■ Article ■
- - -

# Grey Water Balancing Act?



## MacTeam (Jul 27, 2008)

On our OB 30BHDS there are 2 grey water tanks and 1 black tank. my question is, does anyone know if there is an overflow mechanism such that if grey tank A is full (from the kitchen) then additional waste water will flow into grey tank B (bathroom)?
if not, why not? It would seem logical since (at least for us) the kitchen tank would always fill first.
Thoughts? Thanks.


----------



## jozway (Jan 28, 2008)

No they are not tied together. It takes alot to fill either tank.


----------



## Oregon_Camper (Sep 13, 2004)

Guess we are just the opposite. We camped for 11 days and the kitchen tank only showed 1/3 full after all that time. I had to empty the bathrooms grey tank 1 time and it was full again on the day we left.

How many dishes do you wash in order to fill the kitchen tank before the bathroom tank???


----------



## Ridgway-Rangers (Apr 18, 2008)

I spoke to my friend who is an RV repair person. He said it is not difficult to connect the two grey tanks so there is an over flow from one to the other. They can even put in a shut off to keep the taks seperate if needed. If I had 2 grey tanks, I would connect them, I think I'd have to.

- - -

■ Material supplied ■

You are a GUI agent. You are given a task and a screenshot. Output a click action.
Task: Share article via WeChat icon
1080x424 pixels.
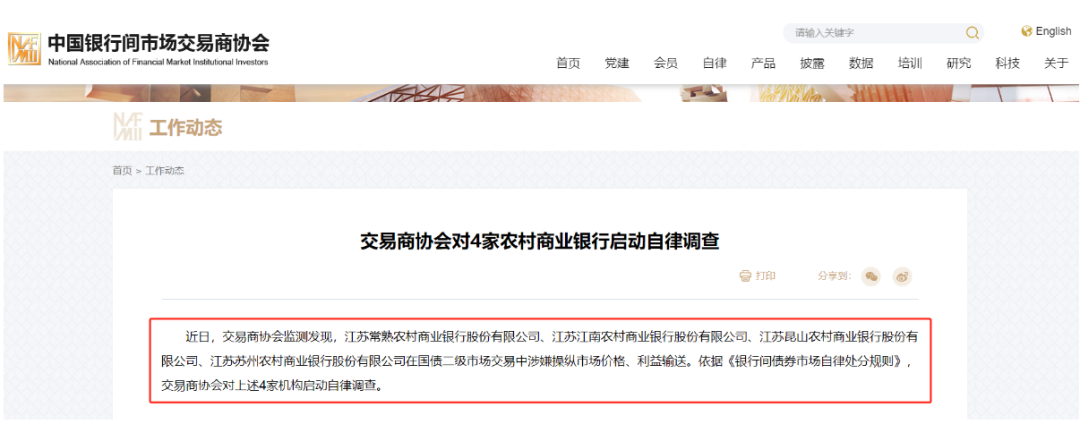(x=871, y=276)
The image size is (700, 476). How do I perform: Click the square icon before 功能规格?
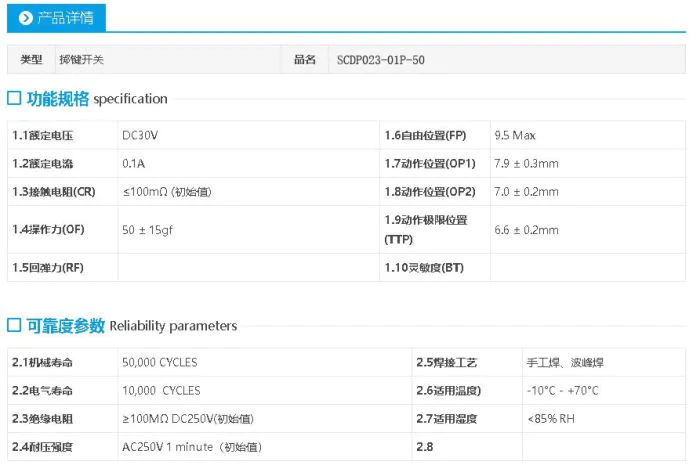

- - -

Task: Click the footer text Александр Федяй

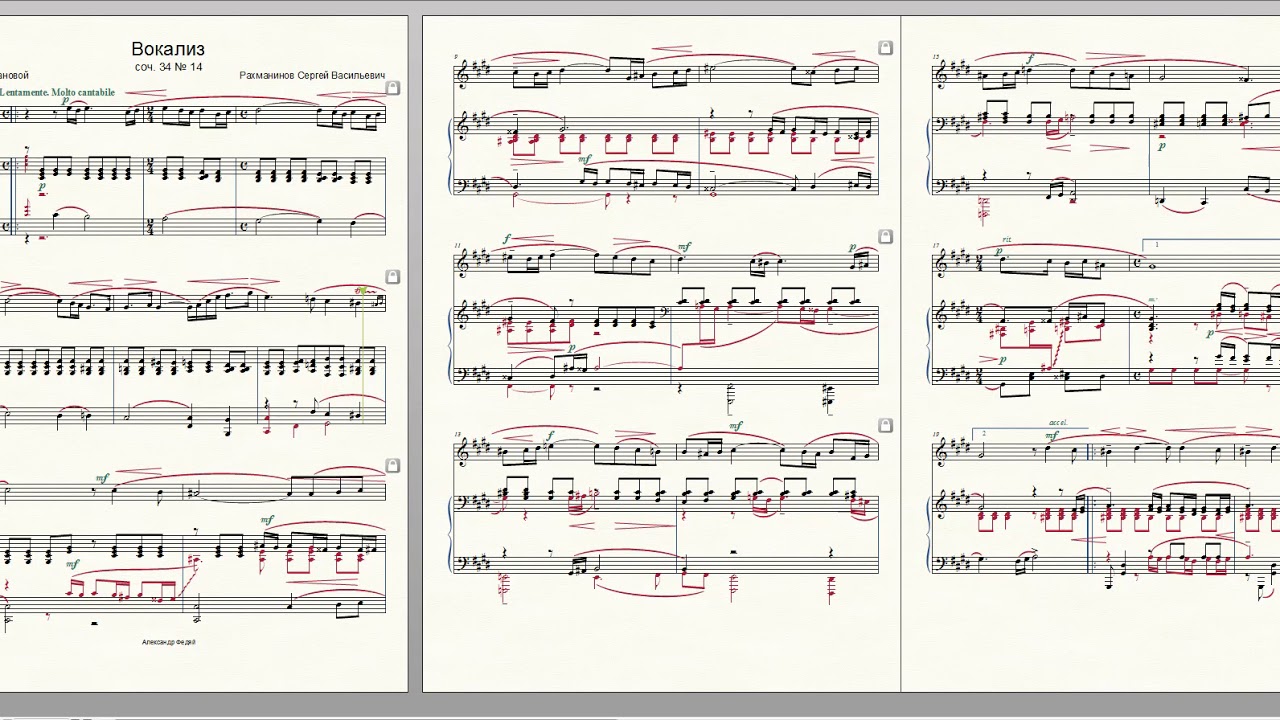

- - -

■ Directives ■
[A] Answer these questions from the grey water thread:
(i) How many grey water tanks does the OB 30BHDS have?
(ii) For how many days did Oregon_Camper camp?
(iii) According to the RV repair person, what can be put in to keep the tanks separate?
[B] Rewrite the listing from the line with "You are a GUI" up to and including the line with "The image size", replacing "click action" with "tap action" and leaving everything else unchanged. Leave the pictures out of your answer.
The grey water thread and the listing are unrelated material.

■ Replies ■
[A]
(i) Two.
(ii) Eleven days.
(iii) A shut off.

[B]
You are a GUI agent. You are given a task and a screenshot. Output a tap action.
Task: Share article via WeChat icon
1080x424 pixels.
(x=871, y=276)
The image size is (700, 476). How do I perform: Click the square icon before 功能规格?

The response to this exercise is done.